Avec les Kurdes qui tiennent fermement le nord du pays et entendent se battre pour préserver, voire étendre leur territoire, et les déplacements ethniques au nord et au sud de Bagdad visant à renforcer la majorité chiite qui peuple ces régions, la volonté de déplacer le combat vers les provinces sunnites de l’ouest du pays semble amoindrie, d’autant que l’armée iraquienne est affaiblie (a). L’alternative repose sur les milices chiites, mais le recours à ces groupes pose de sérieux problèmes dans les zones à majorité sunnite. Lorsque ces milices ont repris à l’EI la ville sunnite de Tikrit, où est né Saddam Hussein, la population sunnite a fui définitivement.
De la même façon, en Syrie, environ 90 % (a) de la population de réfugiés et de déplacés internes — nettement plus nombreuse qu’en Iraq —est sunnite. Ici aussi, on assiste à des déplacements ethniques et à des destructions d’actes de naissance et de propriété, dans l’objectif de chasser les populations et de sécuriser le couloir entre Damas, Homs et la côte syrienne afin d’assurer une continuité géographique et démographique entre les zones occupées en Syrie et au Liban. Plusieurs rapports, dont celui élaboré par Naame Shaam, un groupe de militants libanais, iraniens et syriens (a) utilisant des sources en libre accès (photographies satellite notamment), recensent ces exactions. Nombre de Syriens réfugiés dans le nord du Liban sont originaires de ce couloir, et la question de leur retour s’avère pour le moins épineuse (a). Le pays se déchire sur des considérations religieuses et ethniques, tandis que les Kurdes contrôlent le nord-est, qu’ une opposition fraîchement redynamisée (a) s’empare du nord-ouest et d’autres territoires à majorité sunnite, et que l’EI marche vers l’est pour s’emparer de Damas et poursuivre sa progression en combattant le gouvernement et les autres forces d’opposition. Les lignes qui se dessinent impliquent des déplacements de populations et leur remplacement par des communautés « convenables ».
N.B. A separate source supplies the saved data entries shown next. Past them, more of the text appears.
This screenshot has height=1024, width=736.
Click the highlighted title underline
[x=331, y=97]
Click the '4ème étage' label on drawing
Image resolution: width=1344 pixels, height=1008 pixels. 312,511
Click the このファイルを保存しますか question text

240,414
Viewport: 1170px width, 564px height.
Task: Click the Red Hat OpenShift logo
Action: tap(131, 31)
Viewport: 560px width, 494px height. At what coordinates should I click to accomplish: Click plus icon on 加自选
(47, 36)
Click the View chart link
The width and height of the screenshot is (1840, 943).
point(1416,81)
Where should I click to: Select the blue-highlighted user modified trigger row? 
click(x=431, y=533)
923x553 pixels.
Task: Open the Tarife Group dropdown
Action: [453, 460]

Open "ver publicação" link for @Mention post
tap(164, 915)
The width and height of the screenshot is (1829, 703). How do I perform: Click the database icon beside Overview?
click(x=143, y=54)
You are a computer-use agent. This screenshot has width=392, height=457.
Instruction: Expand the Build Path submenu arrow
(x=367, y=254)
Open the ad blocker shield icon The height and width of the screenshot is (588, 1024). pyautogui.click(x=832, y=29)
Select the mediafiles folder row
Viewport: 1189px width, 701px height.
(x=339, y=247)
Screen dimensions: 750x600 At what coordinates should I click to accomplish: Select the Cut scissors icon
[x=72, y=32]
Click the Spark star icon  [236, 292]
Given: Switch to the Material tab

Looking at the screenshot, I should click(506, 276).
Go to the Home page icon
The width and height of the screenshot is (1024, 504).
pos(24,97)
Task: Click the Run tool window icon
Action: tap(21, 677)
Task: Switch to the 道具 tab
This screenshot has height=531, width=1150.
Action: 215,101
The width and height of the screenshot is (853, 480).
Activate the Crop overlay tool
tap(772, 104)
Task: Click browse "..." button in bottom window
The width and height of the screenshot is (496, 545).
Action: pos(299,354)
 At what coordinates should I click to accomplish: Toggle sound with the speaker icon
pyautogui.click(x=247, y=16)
De toute évidence, la situation actuelle ne permet pas d’envisager un processus de retour significatif et durable. Les combats incessants, notamment dans les villes de Mossoul et Alep, annoncent d’autres tragédies humaines et déplacements de populations. La communauté internationale se doit d’assister les personnes déplacées autant que les communautés d’accueil. Cependant, elle doit également faire entendre fortement sa voix sur ces crimes, ne serait-ce que pour ralentir le rythme des nettoyages à caractère religieux et inciter certaines instances comme la Cour pénale internationale à intervenir. Cela permettrait à la fois d’aider les populations civiles désemparées, mais aussi ceux qui recherchent des solutions plus inclusives, comme le gouvernement iraquien actuel. Si le silence perdure autour des nettoyages ethniques, la région sera plongée dans la tourmente dans les décennies à venir.